Studio album by Dax Riggs
- Released: August 21, 2007
- Recorded: 2006
- Genre: Blues rock, alternative rock
- Length: 38:00
- Label: Fat Possum
- Producer: Matt Sweeney, Dax Riggs

Dax Riggs chronology
|  | We Sing of Only Blood or Love (2007) | Say Goodnight To The World (2010) |

= We Sing of Only Blood or Love =

We Sing of Only Blood or Love (erroneously titled We Sing Only of Blood or Love on the vinyl format) is the debut solo album by American singer and songwriter Dax Riggs. It was slated to be the next Deadboy and the Elephantmen album before the band's dissolution. Riggs decided to release it under his own name on August 21, 2007. Matt Sweeney provided a combination of guitar, bass, piano, and backing vocals for all of the tracks, as well as producing the record.

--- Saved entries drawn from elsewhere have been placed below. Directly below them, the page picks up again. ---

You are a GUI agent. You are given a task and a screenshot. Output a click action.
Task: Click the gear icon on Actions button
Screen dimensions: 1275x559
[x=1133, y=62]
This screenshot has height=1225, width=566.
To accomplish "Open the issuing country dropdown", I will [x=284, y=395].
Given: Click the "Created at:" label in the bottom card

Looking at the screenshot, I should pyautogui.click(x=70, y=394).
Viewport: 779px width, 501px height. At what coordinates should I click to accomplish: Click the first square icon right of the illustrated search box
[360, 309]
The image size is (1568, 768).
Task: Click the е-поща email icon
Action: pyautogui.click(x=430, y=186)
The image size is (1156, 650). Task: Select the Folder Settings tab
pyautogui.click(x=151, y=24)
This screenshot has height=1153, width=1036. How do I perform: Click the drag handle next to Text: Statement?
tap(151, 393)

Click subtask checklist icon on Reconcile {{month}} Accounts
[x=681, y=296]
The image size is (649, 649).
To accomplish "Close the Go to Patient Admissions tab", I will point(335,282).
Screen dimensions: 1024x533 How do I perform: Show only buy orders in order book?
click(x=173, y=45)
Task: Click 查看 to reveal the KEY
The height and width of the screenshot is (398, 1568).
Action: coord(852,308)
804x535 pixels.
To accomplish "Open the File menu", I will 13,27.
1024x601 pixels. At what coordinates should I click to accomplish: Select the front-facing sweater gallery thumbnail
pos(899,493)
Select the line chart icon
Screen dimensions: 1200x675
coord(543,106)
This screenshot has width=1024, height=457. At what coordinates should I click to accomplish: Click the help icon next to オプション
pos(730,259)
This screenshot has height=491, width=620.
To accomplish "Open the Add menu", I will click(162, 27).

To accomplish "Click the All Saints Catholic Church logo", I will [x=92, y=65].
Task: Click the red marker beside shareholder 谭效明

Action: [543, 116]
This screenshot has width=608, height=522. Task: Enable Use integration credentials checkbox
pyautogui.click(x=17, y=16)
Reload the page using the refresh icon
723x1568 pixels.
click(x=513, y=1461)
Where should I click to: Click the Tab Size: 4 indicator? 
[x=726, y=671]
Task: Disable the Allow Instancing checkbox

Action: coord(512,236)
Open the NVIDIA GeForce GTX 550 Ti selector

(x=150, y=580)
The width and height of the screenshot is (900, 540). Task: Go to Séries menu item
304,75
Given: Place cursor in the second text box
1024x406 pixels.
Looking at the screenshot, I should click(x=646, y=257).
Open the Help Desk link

We Sing of Only Blood or Love is dominated by dark neo-blues rock songwriting structures and also contains heavy metal, folk music, gothic rock, protopunk, and some experimental material. The album is a continuation of Riggs' musical evolution since fronting the Louisiana sludge metal band Acid Bath in the 1990s. Riggs uses a trained, rich vocal style most frequently sung in a blues-influenced baritone rasp. His lyrics contain various stylistic elements of metaphor and imagery, and touch upon personal and poetic subjects such as death, love, Satan, nocturnal hallucinations, mortality, phantoms, and morbidity.

Professional ratings
Review scores
| Source | Rating |
| Allmusic | Star Half star |
| Pitchfork | 5.7/10 |
| Exclaim! | — |

== Track listing ==
All songs are by Dax Riggs except "Wall of Death", originally by Richard Thompson.
1. Demon Tied to a Chair in My Brain
2. Didn't Know Yet What I'd Know When I Was Bleedin'
3. Night Is the Notion
4. Radiation Blues
5. The Terrors of Nightlife
6. A Spinning Song
7. Truth in the Dark
8. Ouroboros
9. Living is Suicide
10. Forgot I Was Alive
11. Ghost Movement
12. Dog-Headed Whore
13. The Wall of Death
14. Scarlett of Heaven nor Hell
15. Dethbryte
16. Dream or Be Dead (Vinyl only)

== Credits ==

The album features, along with Dax Riggs, members of the last incarnation of Deadboy and the Elephantmen: Alex Bergeron (bass), Adam Clement (drums), and Sean Keating (keyboards).

It was produced by Matt Sweeney, who also contributed guitar to some tracks.

The final track, "Dethbryte", was remixed by Andrew W.K.